[Records]
============================================================

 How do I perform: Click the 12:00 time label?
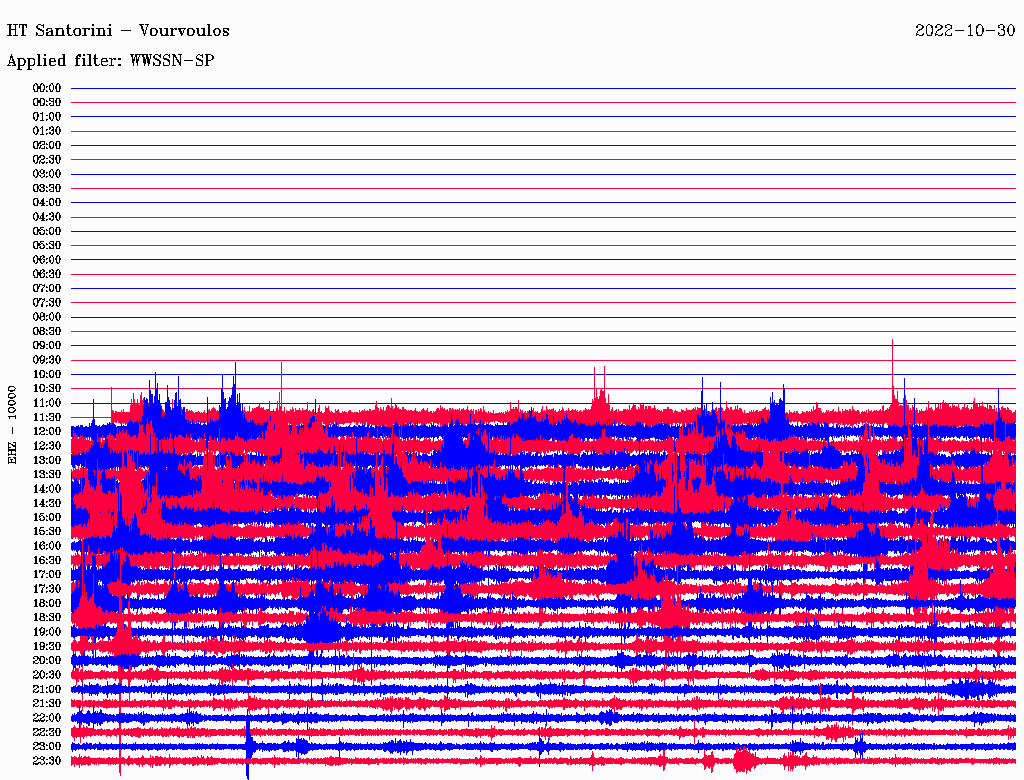click(47, 431)
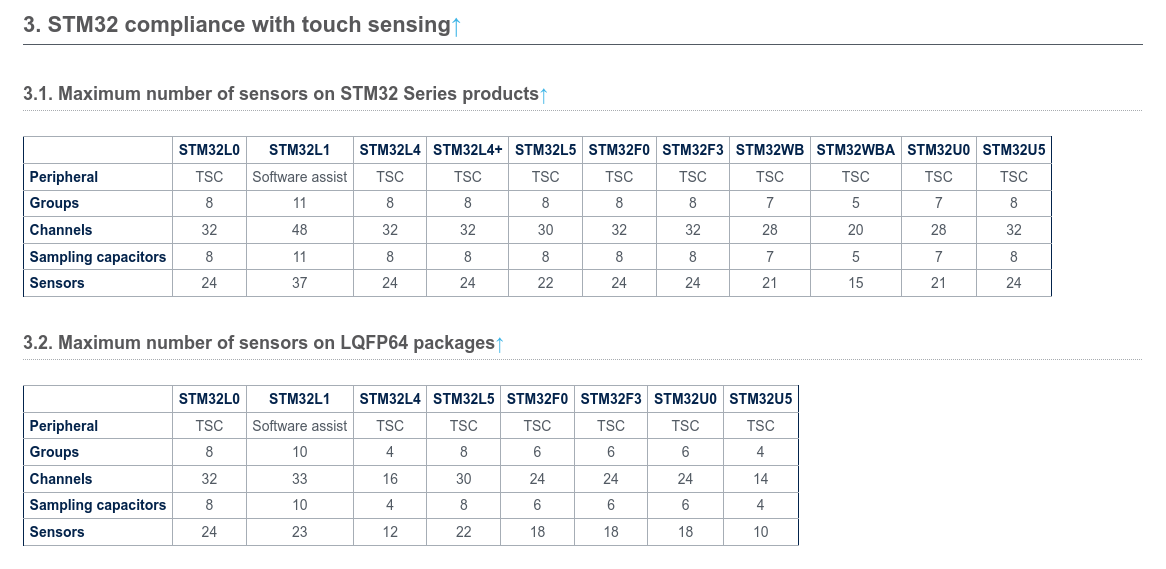This screenshot has height=569, width=1166.
Task: Click the STM32L4+ column header
Action: [x=467, y=150]
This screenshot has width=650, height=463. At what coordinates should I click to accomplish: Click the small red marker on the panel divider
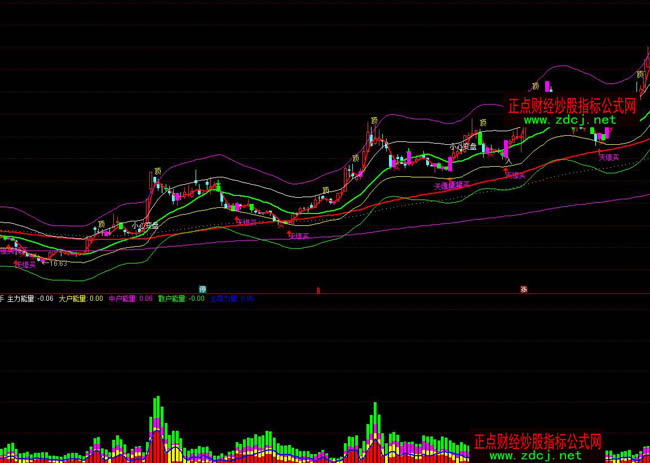[318, 289]
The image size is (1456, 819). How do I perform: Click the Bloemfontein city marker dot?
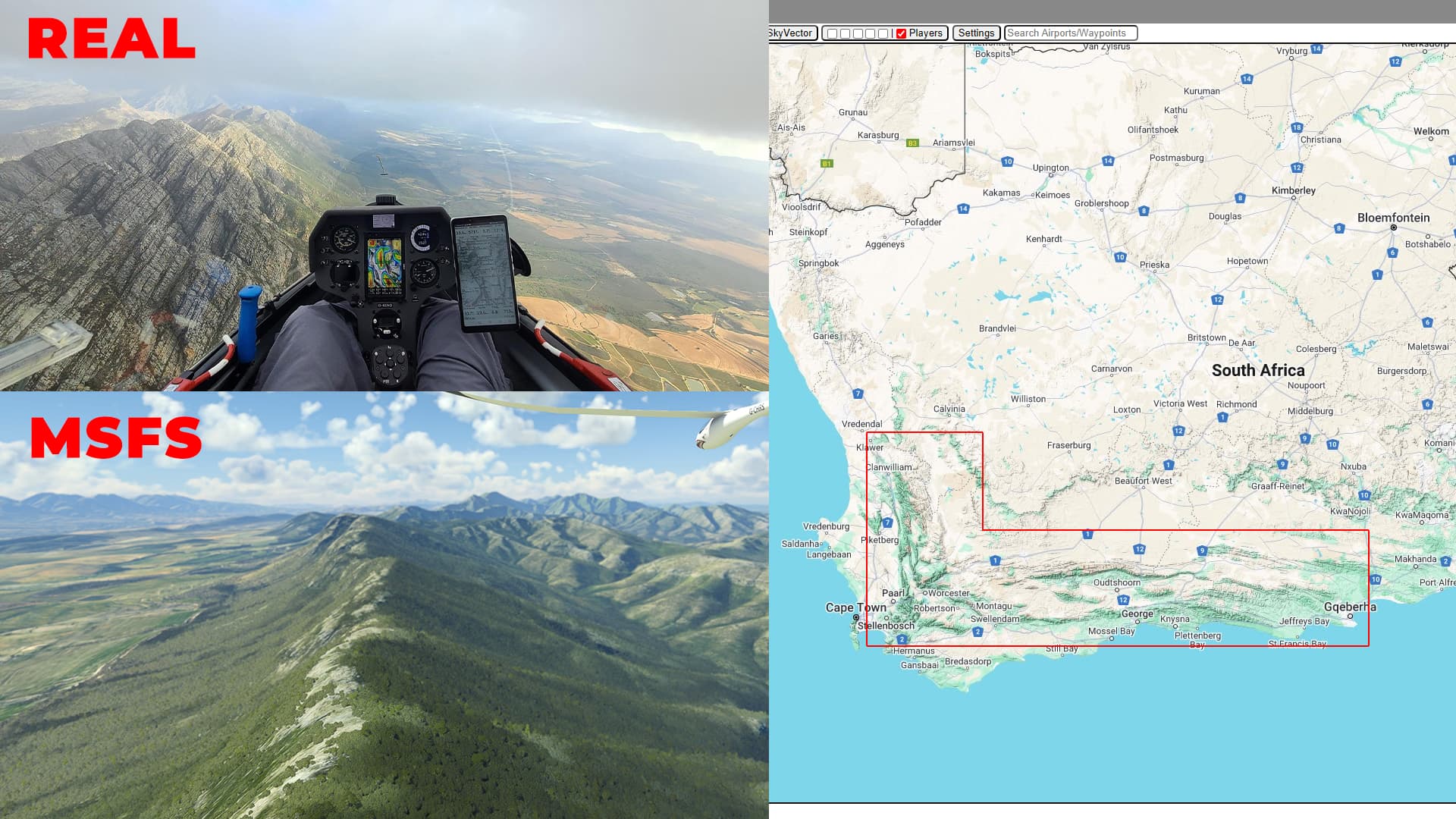pos(1393,228)
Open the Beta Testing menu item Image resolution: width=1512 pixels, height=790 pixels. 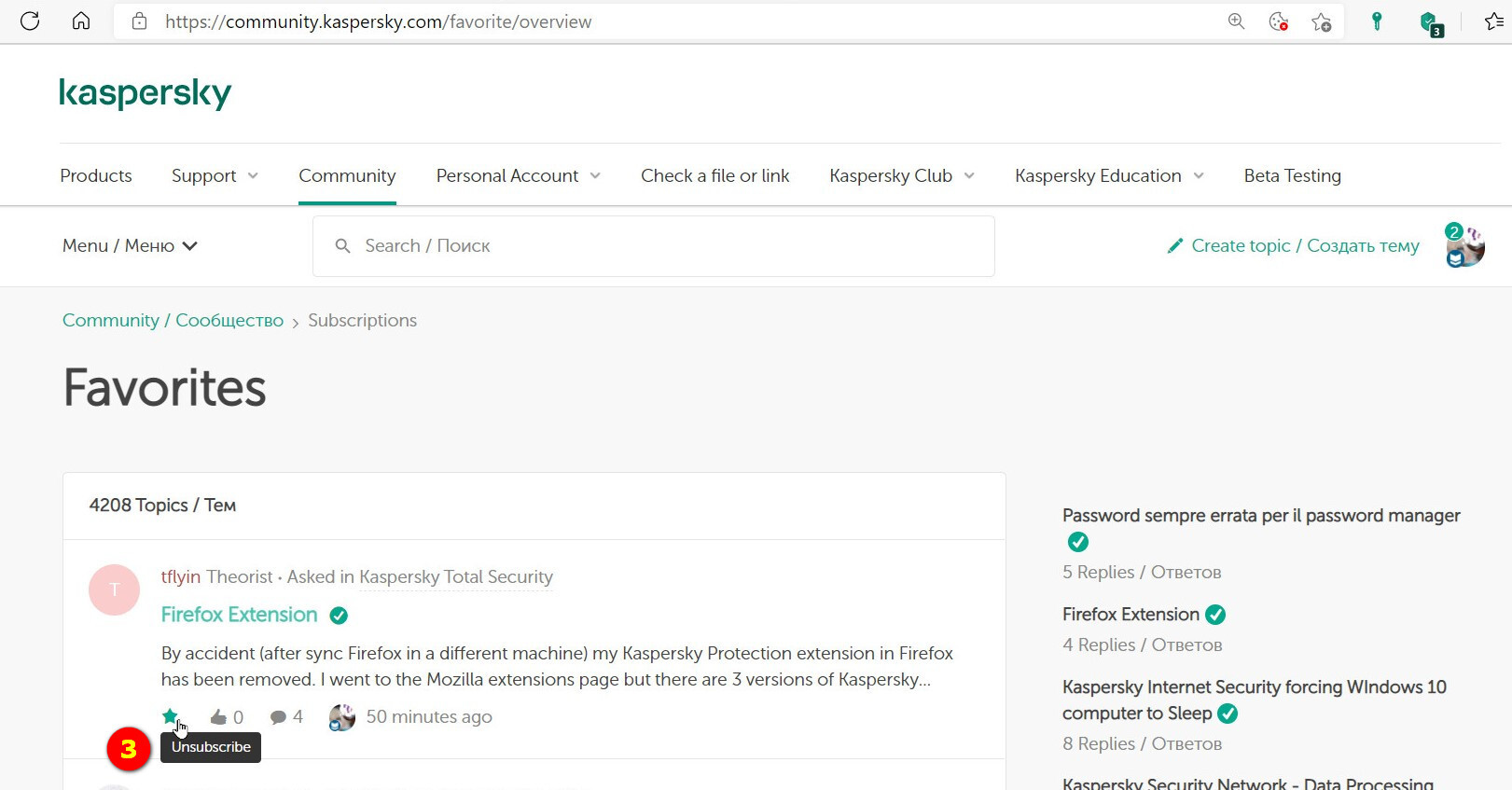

============================================================

The exercise:
Please carry over the records from the line with "The image size" through the end of the records, keeping the requests and adding 118 to every coordinate in the answers. Leave the pictures out.

Completed task:
The image size is (1456, 819). How do I perform: Click the Bloemfontein city marker dot?
pos(1511,346)
Open the Beta Testing menu item Image resolution: width=1512 pixels, height=790 pixels. 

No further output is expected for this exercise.